The duration_normalize_hours converts 24 hrs chunks into days. The duration_normalize_days converts days into months assuming that 1 month = 30 days.

Notice that for relative_duration the assumtion that 1 day is always 24 hours holds true because it represents the time adjustment necessary on some clock rather than real time (like duration). Therefore the duration_normalize_hours transformation is technically lossless and could safely be reversed. However, not every month is 30 days and so the duration_normalize_days and duration_normalize are potentially lossy transformations aiming to produce an approximately equivalent relative_duration using months, years, etc. so care must be taken when using these conversions.

Only duration_normalize_days has an overloaded version to accept date_duration and return the same type. There are no hours to normalize for date_duration and thus the other two normalization functions are unnecessary for date_duration.

We also need a function for extracting various duration and relative_duration components:

CREATE FUNCTION
std::duration_get(dur: cal::relative_duration, el: std::str) -> std::float64
{
  ...
};

CREATE FUNCTION
std::duration_get(dur: std::duration, el: std::str) -> std::float64
{
  ...
};

The components avaialable for extraction from relative_duration are: millenium, century, decade, year, quarter, month, day, hour, minutes, seconds, milliseconds, microseconds, and totalseconds. The totalseconds converts a relative_duration to seconds represented as a float64 value. Components greater than hour are not available for duration and will produce an error if there's an attempt to extract them.

In addition to extraction function we also introduce a truncation function for relative_duration. We will overload already existing duration_truncate to also accept relative_duration input and extend the list of truncated precision to include components greate than hour:

CREATE FUNCTION
std::duration_truncate(
  dt: cal::relative_duration,
  unit: std::str
) -> cal::relative_duration
{
  ...
};

We expose the age functionality as relative_delta. Basically this is a counterpart to - operator, but performed symbolically and producing an accurate result for the specific inputs:

CREATE FUNCTION
cal::relative_delta(
  l: cal::local_date,
  r: cal::local_date
) -> cal::date_duration
{
  SET force_return_cast := true;
  USING SQL FUNCTION 'age';
};

CREATE FUNCTION
cal::relative_delta(
  l: cal::local_datetime,
  r: cal::local_datetime
) -> cal::relative_duration
{
  SET force_return_cast := true;
  USING SQL FUNCTION 'age';
};

Backwards Compatibility

There's a change in + arithmetic. The addition of local_date and duration or relative_duration now results in local_datetime instead of local_date. This is a backwards-incompatible change as local_datetime cannot be used instead of local_date without an explicit cast.

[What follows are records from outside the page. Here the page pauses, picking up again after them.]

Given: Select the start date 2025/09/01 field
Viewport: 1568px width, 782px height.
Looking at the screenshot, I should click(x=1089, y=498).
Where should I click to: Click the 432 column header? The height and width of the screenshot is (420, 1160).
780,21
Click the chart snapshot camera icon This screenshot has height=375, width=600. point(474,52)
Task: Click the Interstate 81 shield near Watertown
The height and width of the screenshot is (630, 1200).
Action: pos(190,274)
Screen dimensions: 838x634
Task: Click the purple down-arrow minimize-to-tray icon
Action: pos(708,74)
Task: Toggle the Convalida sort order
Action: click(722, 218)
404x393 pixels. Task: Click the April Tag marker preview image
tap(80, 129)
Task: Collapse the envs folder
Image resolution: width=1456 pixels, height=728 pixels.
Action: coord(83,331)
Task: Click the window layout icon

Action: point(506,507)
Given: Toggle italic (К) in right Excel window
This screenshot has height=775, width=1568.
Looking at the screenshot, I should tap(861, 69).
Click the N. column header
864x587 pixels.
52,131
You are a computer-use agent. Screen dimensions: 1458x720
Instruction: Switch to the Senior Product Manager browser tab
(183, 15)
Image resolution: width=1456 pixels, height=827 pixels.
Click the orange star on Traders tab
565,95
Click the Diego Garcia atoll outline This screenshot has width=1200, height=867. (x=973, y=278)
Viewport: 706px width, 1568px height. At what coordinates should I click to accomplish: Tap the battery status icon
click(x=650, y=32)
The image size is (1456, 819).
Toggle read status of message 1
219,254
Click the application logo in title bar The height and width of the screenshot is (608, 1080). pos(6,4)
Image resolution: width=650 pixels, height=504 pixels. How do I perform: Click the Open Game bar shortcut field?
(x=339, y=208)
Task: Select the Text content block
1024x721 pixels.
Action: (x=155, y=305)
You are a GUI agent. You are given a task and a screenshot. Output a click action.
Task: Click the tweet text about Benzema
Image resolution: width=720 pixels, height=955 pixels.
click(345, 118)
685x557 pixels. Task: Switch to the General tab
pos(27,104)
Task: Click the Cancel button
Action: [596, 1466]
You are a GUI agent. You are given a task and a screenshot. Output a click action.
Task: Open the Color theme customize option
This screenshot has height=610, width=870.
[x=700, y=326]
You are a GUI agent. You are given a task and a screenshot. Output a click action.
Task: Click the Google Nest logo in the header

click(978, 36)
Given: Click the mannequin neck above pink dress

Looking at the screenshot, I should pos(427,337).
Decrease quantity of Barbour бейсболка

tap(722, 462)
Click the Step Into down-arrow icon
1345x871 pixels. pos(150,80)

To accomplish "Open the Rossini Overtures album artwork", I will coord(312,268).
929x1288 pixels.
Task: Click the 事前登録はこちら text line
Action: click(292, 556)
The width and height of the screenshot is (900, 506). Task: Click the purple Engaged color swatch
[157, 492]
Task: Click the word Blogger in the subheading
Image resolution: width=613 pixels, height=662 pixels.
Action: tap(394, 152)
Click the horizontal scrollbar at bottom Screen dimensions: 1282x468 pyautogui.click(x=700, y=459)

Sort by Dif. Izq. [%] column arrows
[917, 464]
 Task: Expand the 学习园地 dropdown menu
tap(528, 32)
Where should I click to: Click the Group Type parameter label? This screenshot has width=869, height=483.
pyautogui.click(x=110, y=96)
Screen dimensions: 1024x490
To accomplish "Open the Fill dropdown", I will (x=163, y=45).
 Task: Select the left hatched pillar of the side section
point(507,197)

It is also desirable to later deprecate arithmetic operators that allow interactions between the "local" date/time types and absolute duration as that is not well-defined.

Security Implications

There are no security implications.

Rejected Alternative Ideas

We specifically rejected the option of - operating on two local_date values producing a relative_duration by default. In practice, this operation would produce relative_duration expressed using exclusively days anyways. The main difference then would be that in order to use the result of this operation one would need to use <int64>relative_duration_get(dur, 'days').

We also rejected the notion that subtracting one local_date from another should produce an integer, like it does in Postgres. Basically, this seems to break the symmetry in - and + arithemtic for date/time types, while not addressing future use of date_duration as a "step" in generate_series type of scenario for local_date, with the step being a "month" or some other larger unit:

CREATE INFIX OPERATOR
std::`-` (
  l: cal::local_date,
  r: cal::local_date
) -> int64 {
    USING SQL $$
        SELECT ("l" - "r")::int8
    $$;
};

By analogy with datetime_get being able to work with either datetime and local_datetime it makes sense to use duration_get (instead of relative_duration_get) to operate on both duration and relative_duration.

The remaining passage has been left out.